Vom Kapitalismus zur Corona-Pandemie

Streichhölzer symbolisiert als das Unterbrechen von Infektionsketten. Foto: Erik Frank Hoffmann

Deutschland – Die Nachrichten werden seit einigen Monaten von einem Thema dominiert, welches weltweit für Schlagzeilen sorgt. Die Rede ist dabei von dem Erreger Sars-CoV-2, welcher die Atemwegserkrankung Covid-19 hervorrufen kann. Diese Infektionskrankheit ist umgangssprachlich als Corona bekannt geworden. Die Medien veröffentlichen täglich neue Fallzahlen zu Infektionen und vermeintlich fundierte Aussagen vieler Politiker*innen, welche sich rund um das Thema Corona drehen. Wir bekommen dabei mit, dass sich in unseren gesellschaftlichen und politischen Systemen etwas ändert – zumindest läuft vieles nicht wie geplant. In vielen Ländern sind Praxen von Ärztinnen und Ärzten auf Grund der Corona-Pandemie maßlos überfüllt, Schutzausrüstung fehlt und die Situation scheint ausweglos. Doch Corona wirkt weiter in alle Sektoren aus Medizin, Wirtschaft, Politik und Gesellschaft. Alle Zweige unserer Systeme fühlen sich angegriffen und manche fürchten sogar um ihre Existenz. Uns stellt sich nun die Frage, aus welchen Gründen wir ein System weiter nähren sollten, wenn die Schwächen bei einer Krisensituation so groß sind? Hat unser System vielleicht Pandemien mitzuverantworten? Diesen Fragen gehen wir in den folgenden Zeilen nach.

* * *

Auszuführende Aufgabe: Zähle alle Sektoren auf, in die Corona laut dem Dokumentauszug oben weiter hineinwirkt.

* * *

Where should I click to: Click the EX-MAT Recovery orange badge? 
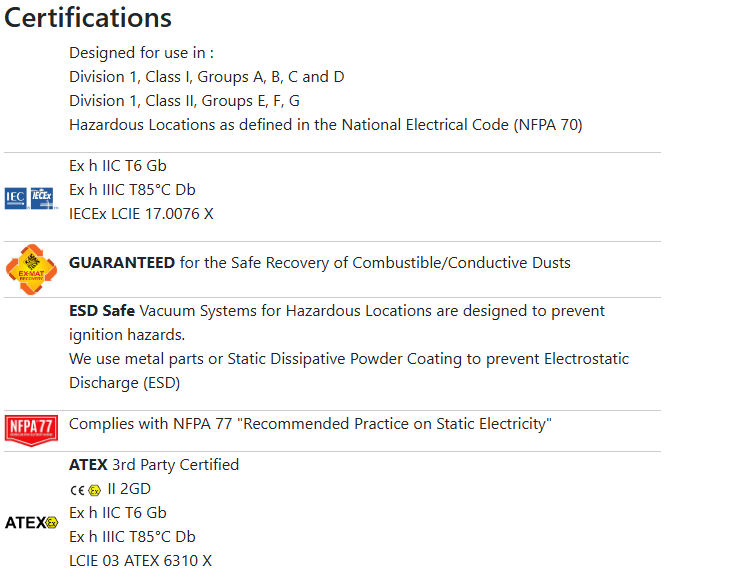tap(32, 269)
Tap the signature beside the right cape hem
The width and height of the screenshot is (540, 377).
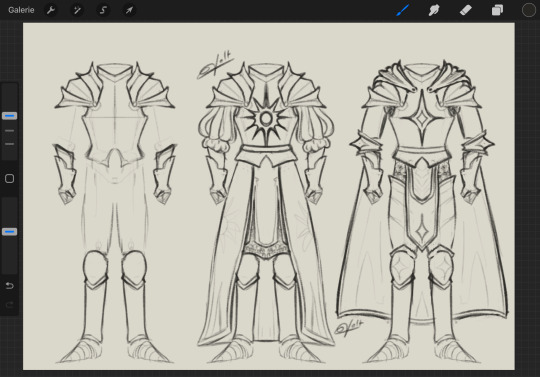click(349, 327)

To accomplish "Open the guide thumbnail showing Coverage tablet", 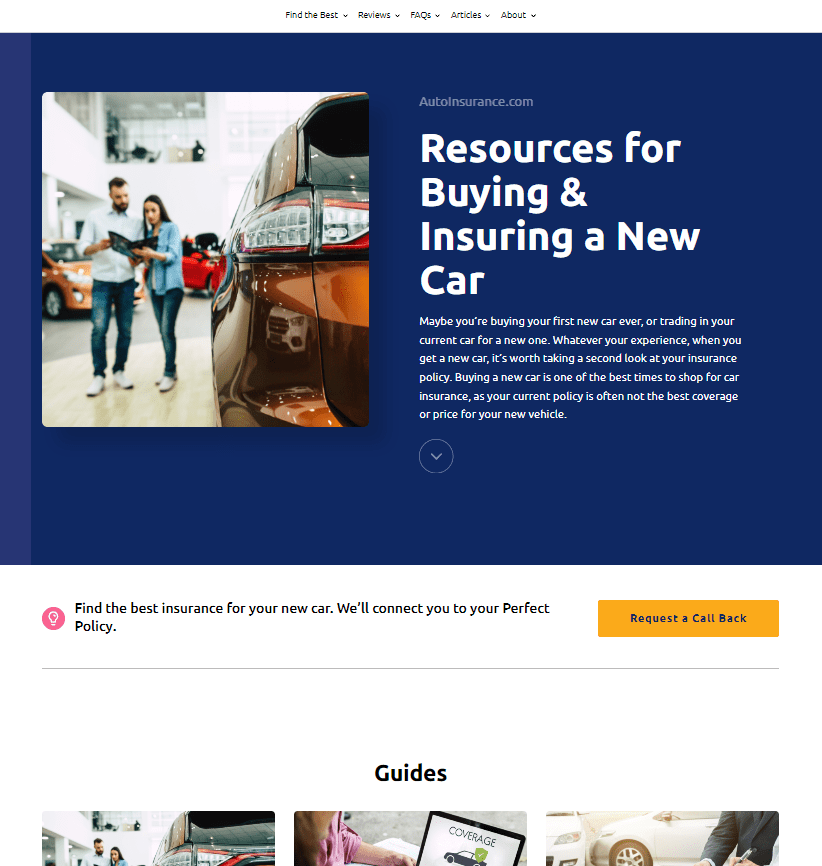I will (x=410, y=838).
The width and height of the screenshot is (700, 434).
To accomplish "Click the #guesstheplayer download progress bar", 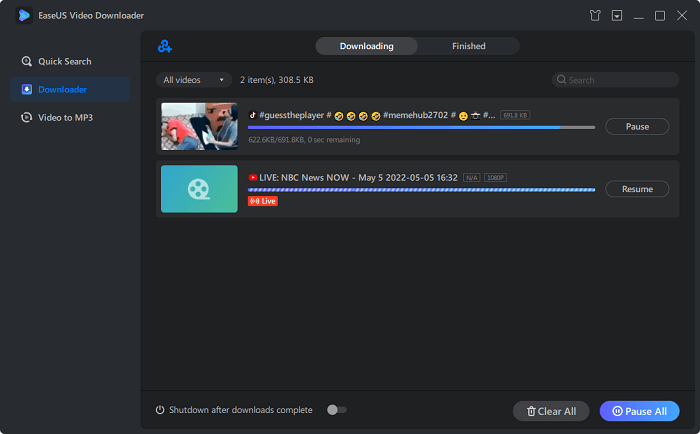I will click(421, 127).
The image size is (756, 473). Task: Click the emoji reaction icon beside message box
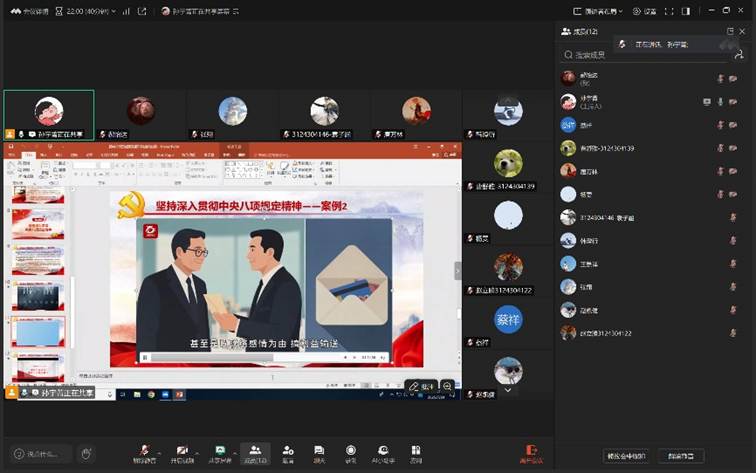87,454
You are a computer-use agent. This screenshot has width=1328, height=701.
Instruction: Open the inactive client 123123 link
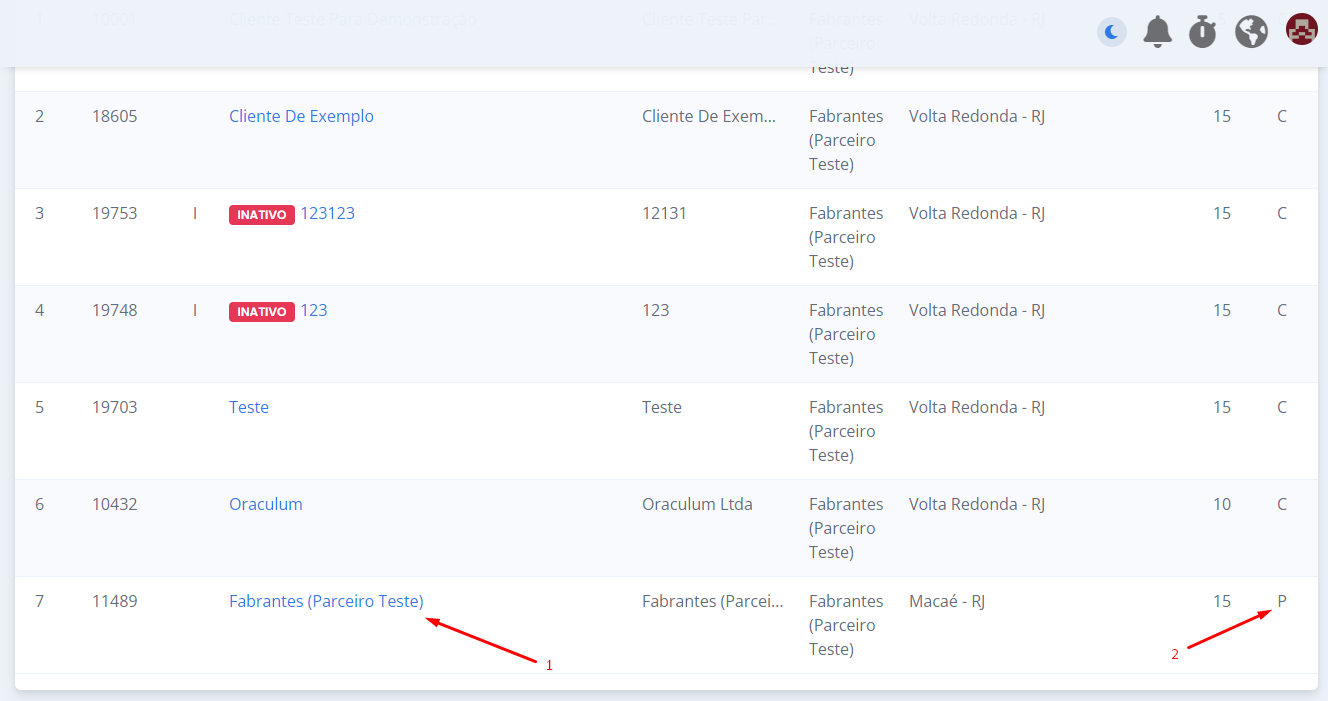pyautogui.click(x=327, y=213)
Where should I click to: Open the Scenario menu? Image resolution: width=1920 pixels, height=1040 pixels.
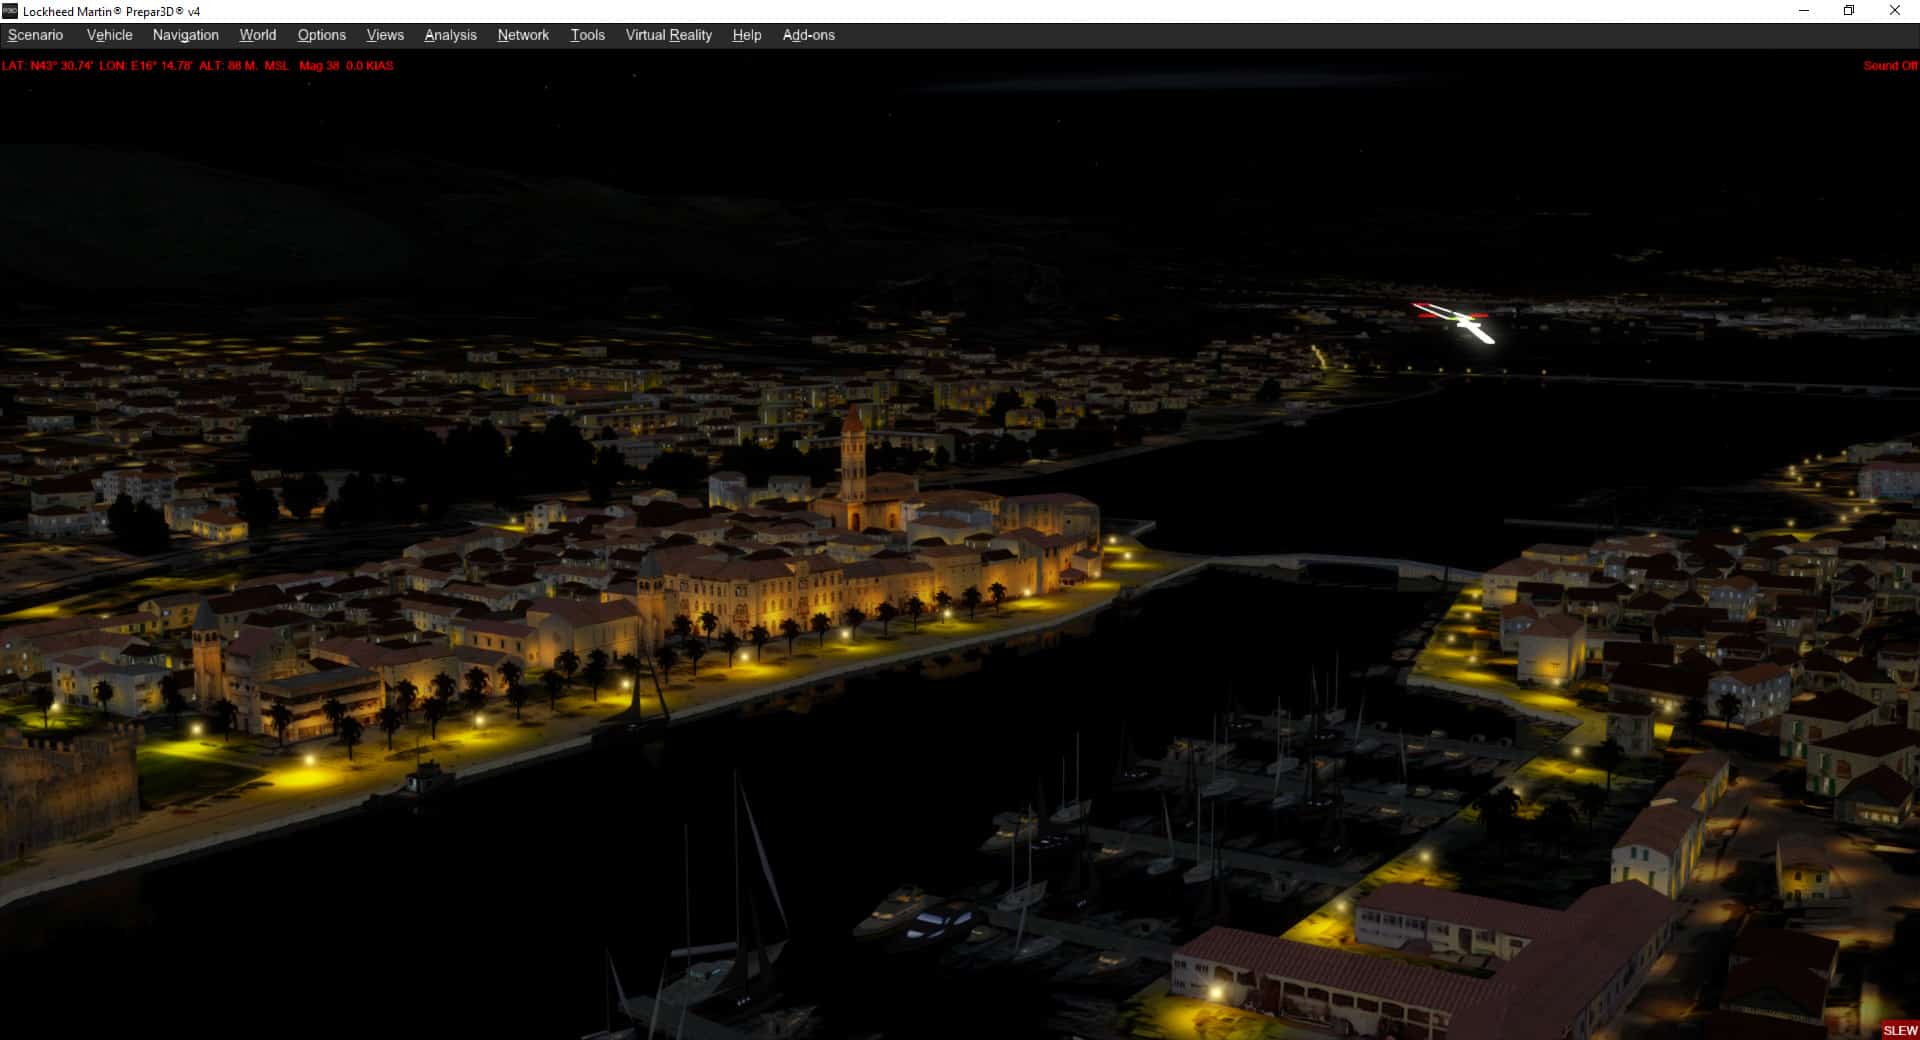35,35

* * *

Nachfolgende Ausgabe: Medizin, Wirtschaft, Politik, Gesellschaft